Tasks to carry out
1 > How would you render this sentence from the passage on pain assessment in horses in Spanish: "In a previous study, horses undergoing laparotomy showed a high incidence of avoidance responses [5]."?
2 > Can you return, word for word, the stretch of the passage on pain assessment in horses from "Behaviours related to" through "assessment in horses."?

Page text
Behaviours related to the interaction with the observer showed similar relevance and specificity to those reported when using an orthopaedic pain scale [2] and similar item-total correlation to animals undergoing laparotomy [5]. However this behaviour may also be influenced by the type of management with which the animal is familiar [17]. In our study, locomotion was also useful to detect pain after soft tissue surgery, as animals in pain tend to be reluctant to move, reflecting the findings of altered locomotion in horses after orthopaedic surgery [13,14]. However this contrasts with results from other studies in which increased locomotion was associated with pain [2,3], indicating that it is the change in locomotion that is a useful characteristic to evaluate during pain assessment in horses.
Although palpation of the surgical site showed low item-total correlation in this study, specificity ranged from moderate to good and this item was relevant. In a previous study, horses undergoing laparotomy showed a high incidence of avoidance responses [5]. In our study, the reaction response was probably related to the inflammation caused by surgical incision. However, it is common for horses not to tolerate palpation of the inguinal area. Furthermore, in those cases where this behaviour was evaluated on the video, there may have been misinterpretation. Although the two cameras were placed in diagonally opposite positions in the stable to try to avoid blind spots, it was difficult to observe the animal when it was positioned close to the wall directly beneath one of the cameras. Under some of these circumstances it was not possible to visualize the pelvic limbs during palpation of the groin.

Entries supplied
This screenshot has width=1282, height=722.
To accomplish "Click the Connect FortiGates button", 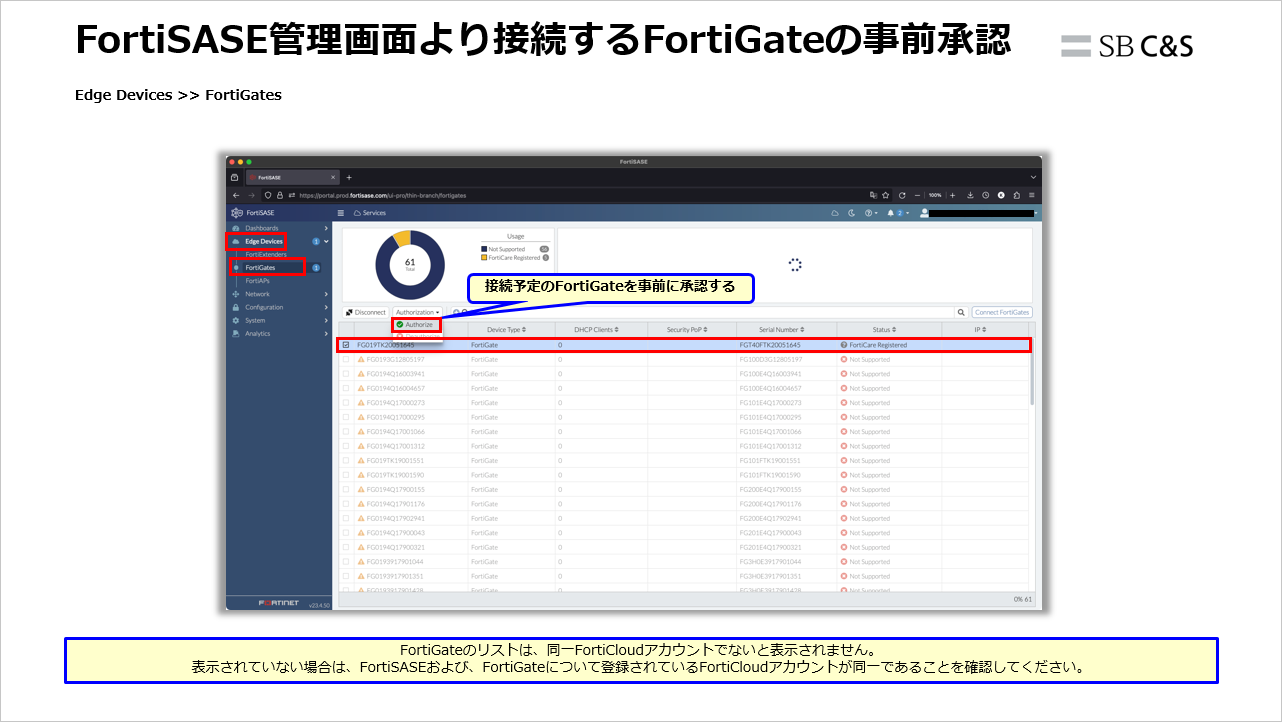I will tap(1002, 312).
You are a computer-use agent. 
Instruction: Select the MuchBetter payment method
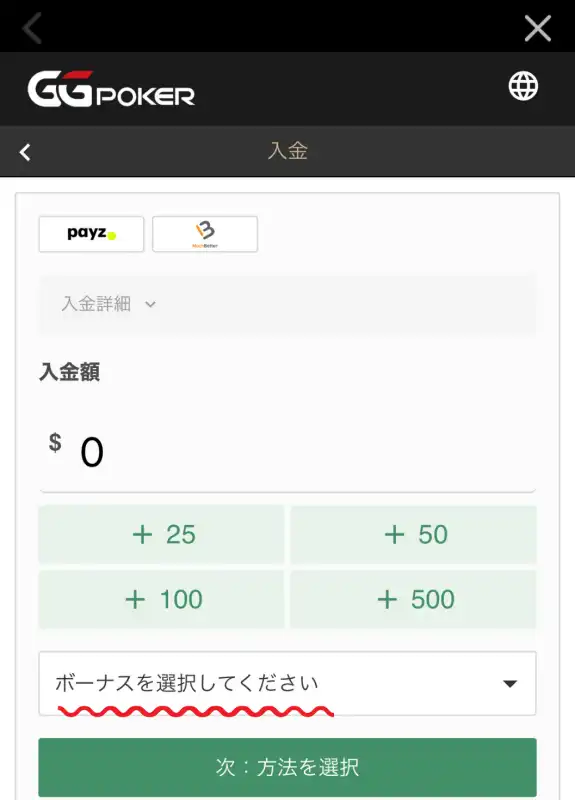pyautogui.click(x=205, y=234)
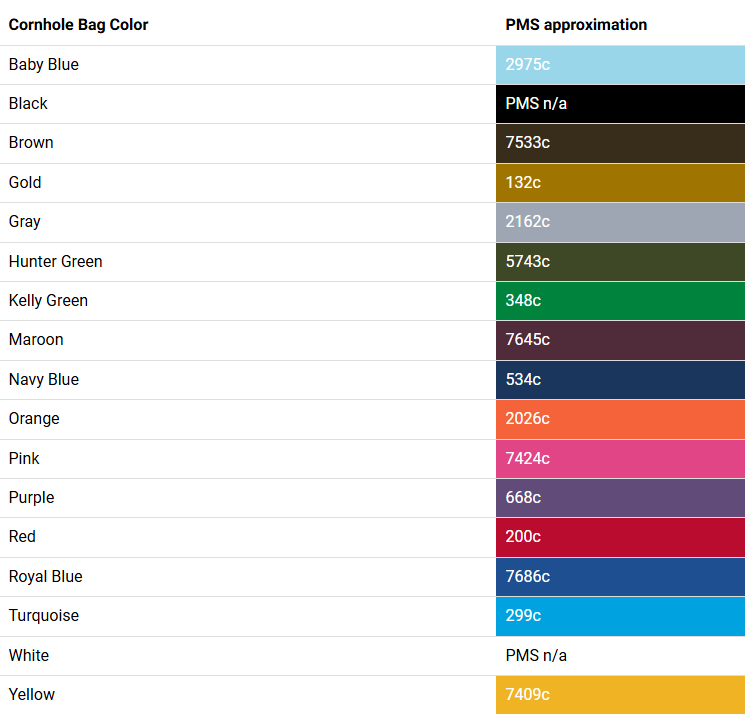
Task: Click the Gray 2162c swatch
Action: point(621,222)
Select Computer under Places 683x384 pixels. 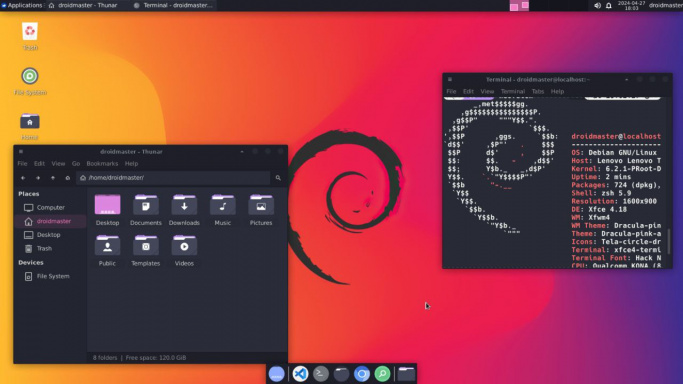tap(51, 208)
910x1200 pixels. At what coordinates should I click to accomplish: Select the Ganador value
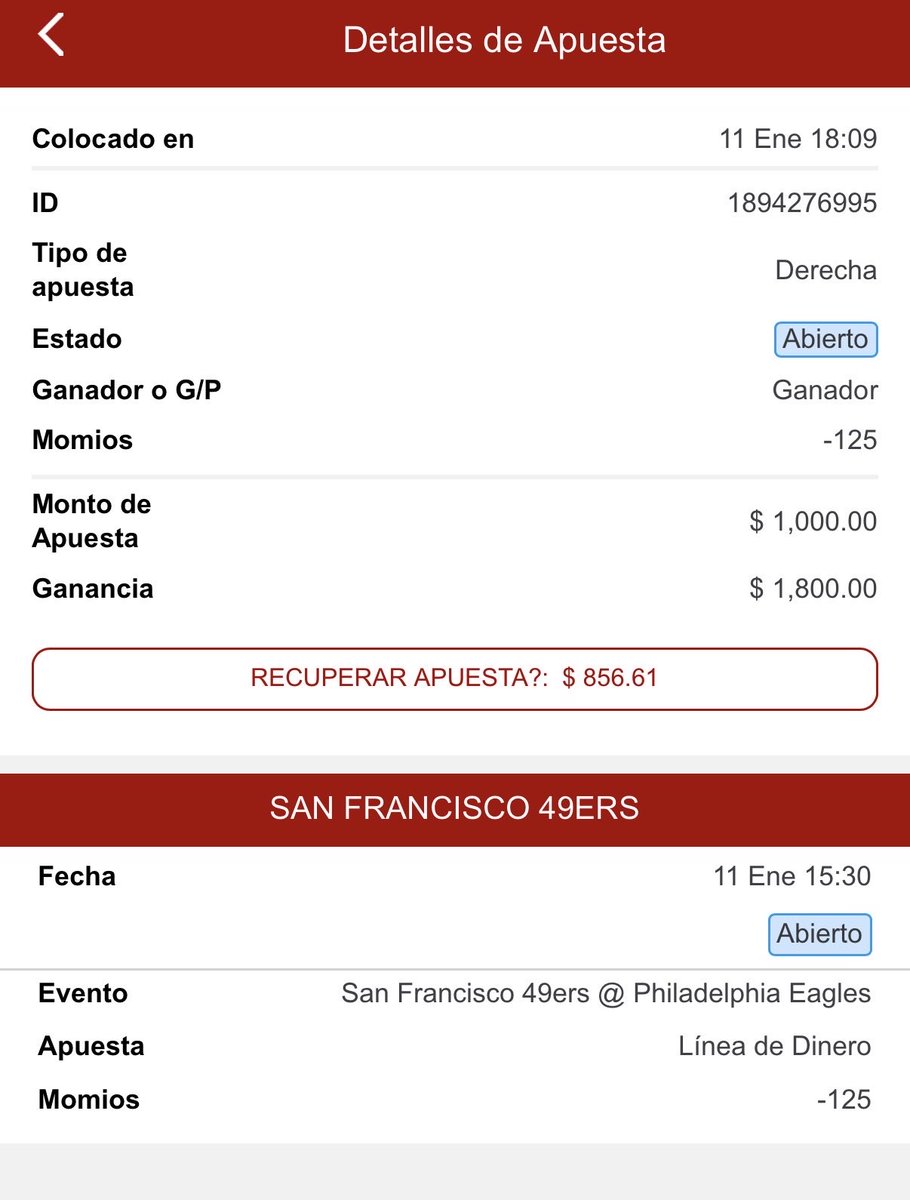coord(825,390)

Written answers
1 > En un estudio previo, los caballos sometidos a laparotomía mostraron una alta incidencia de respuestas de evitación [5].

2 >
Behaviours related to the interaction with the observer showed similar relevance and specificity to those reported when using an orthopaedic pain scale [2] and similar item-total correlation to animals undergoing laparotomy [5]. However this behaviour may also be influenced by the type of management with which the animal is familiar [17]. In our study, locomotion was also useful to detect pain after soft tissue surgery, as animals in pain tend to be reluctant to move, reflecting the findings of altered locomotion in horses after orthopaedic surgery [13,14]. However this contrasts with results from other studies in which increased locomotion was associated with pain [2,3], indicating that it is the change in locomotion that is a useful characteristic to evaluate during pain assessment in horses.